Battle of Ink and Ice

Battle of Ink and Ice by Darrell Hartman (Adventure/Nonfiction)

“Absolutely gripping… a perfectly splendid read—I highly, highly recommend it” — Douglas Preston, author of the #1 New York Times bestseller The Lost City of the Monkey God

A sixty-year saga of frostbite and fake news that follows the no-holds-barred battle between two legendary explorers to reach the North Pole, and the newspapers which stopped at nothing to get–and sell–the story.

In the fall of 1909, a pair of bitter contests captured the world’s attention. The American explorers Robert Peary and Frederick Cook both claimed to have discovered the North Pole, sparking a vicious feud that was unprecedented in international scientific and geographic circles. At the same time, the rivalry between two powerful New York City newspapers—the storied Herald and the ascendant Times —fanned the flames of the so-called polar controversy, as each paper financially and reputationally committed itself to an opposing explorer and fought desperately to defend him.
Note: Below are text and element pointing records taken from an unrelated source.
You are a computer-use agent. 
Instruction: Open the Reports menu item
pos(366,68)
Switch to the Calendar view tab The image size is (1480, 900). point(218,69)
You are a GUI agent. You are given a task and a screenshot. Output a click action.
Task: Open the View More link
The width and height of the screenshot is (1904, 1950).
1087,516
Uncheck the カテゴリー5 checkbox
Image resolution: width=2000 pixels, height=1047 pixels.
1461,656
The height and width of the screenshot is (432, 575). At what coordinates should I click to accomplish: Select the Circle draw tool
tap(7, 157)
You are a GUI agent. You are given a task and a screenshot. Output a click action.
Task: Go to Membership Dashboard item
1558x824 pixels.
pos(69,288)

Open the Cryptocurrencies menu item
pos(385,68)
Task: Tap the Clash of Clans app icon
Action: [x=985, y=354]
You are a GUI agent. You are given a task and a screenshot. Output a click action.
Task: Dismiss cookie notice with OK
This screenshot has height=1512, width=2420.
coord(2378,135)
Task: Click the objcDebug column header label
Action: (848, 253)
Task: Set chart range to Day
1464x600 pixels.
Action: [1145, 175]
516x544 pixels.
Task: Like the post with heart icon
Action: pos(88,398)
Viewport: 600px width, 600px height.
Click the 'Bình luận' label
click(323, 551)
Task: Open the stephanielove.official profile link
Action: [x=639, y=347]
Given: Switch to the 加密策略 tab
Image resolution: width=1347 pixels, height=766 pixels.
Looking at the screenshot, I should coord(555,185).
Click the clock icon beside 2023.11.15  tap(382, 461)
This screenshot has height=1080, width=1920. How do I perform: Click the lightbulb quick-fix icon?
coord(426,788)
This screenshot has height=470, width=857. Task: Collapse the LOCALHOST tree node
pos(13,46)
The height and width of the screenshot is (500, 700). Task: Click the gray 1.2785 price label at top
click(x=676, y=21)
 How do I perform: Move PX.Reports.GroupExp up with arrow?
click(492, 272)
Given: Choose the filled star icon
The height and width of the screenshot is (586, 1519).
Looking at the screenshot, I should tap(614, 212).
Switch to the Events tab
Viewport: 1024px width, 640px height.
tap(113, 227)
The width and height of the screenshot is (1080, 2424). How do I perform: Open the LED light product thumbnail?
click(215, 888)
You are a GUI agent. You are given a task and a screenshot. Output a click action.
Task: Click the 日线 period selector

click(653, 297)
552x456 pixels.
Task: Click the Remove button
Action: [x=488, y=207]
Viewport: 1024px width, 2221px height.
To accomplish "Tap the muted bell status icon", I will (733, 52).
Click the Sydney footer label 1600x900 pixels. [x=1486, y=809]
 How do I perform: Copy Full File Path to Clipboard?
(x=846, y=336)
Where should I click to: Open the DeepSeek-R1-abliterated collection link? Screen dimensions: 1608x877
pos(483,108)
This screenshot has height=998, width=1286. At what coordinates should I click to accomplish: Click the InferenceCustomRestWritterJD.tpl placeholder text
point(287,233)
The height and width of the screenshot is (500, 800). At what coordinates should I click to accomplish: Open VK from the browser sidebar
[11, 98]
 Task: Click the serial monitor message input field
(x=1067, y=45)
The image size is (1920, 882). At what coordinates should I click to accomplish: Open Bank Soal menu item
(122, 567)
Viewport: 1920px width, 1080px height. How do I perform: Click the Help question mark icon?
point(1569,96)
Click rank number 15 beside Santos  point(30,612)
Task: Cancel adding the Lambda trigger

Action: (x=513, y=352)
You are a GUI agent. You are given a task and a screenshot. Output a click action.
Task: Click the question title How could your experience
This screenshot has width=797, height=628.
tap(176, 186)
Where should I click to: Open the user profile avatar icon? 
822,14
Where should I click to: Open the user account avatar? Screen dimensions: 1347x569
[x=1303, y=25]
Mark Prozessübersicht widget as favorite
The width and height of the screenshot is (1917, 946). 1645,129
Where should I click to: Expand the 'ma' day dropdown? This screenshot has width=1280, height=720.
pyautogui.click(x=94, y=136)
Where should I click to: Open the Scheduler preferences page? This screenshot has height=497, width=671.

The Herald was owned and edited by James Gordon Bennett, Jr., an eccentric playboy whose nose for news was matched only by his appetite for debauchery and champagne. The Times was published by Adolph Ochs, son of Jewish immigrants, who’d improbably rescued the paper from extinction and turned it into an emerging powerhouse. The battle between Cook and Peary would have enormous consequences for both newspapers, and help to determine the future of corporate media. 

BATTLE OF INK AND ICE presents a frank portrayal of Arctic explorers, brave men who both inspired and deceived the public. It also sketches a vivid portrait of the newspapers that funded, promoted, narrated, and often distorted their exploits. It recounts a sixty-year saga of frostbite and fake news, one that culminates with an unjustly overlooked chapter in the origin story of the modern New York Times.

By turns tragic and absurd, BATTLE OF INK AND ICE brims with contemporary relevance, touching as it does on themes of class, celebrity, the ever-quickening news cycle, and the benefits and pitfalls of an increasingly interconnected world. Above all, perhaps, its cast of characters testifies—colorfully and compellingly—to the ongoing role of personality and publicity in American cultural life as the Gilded Age gave way to the twentieth century—the American century.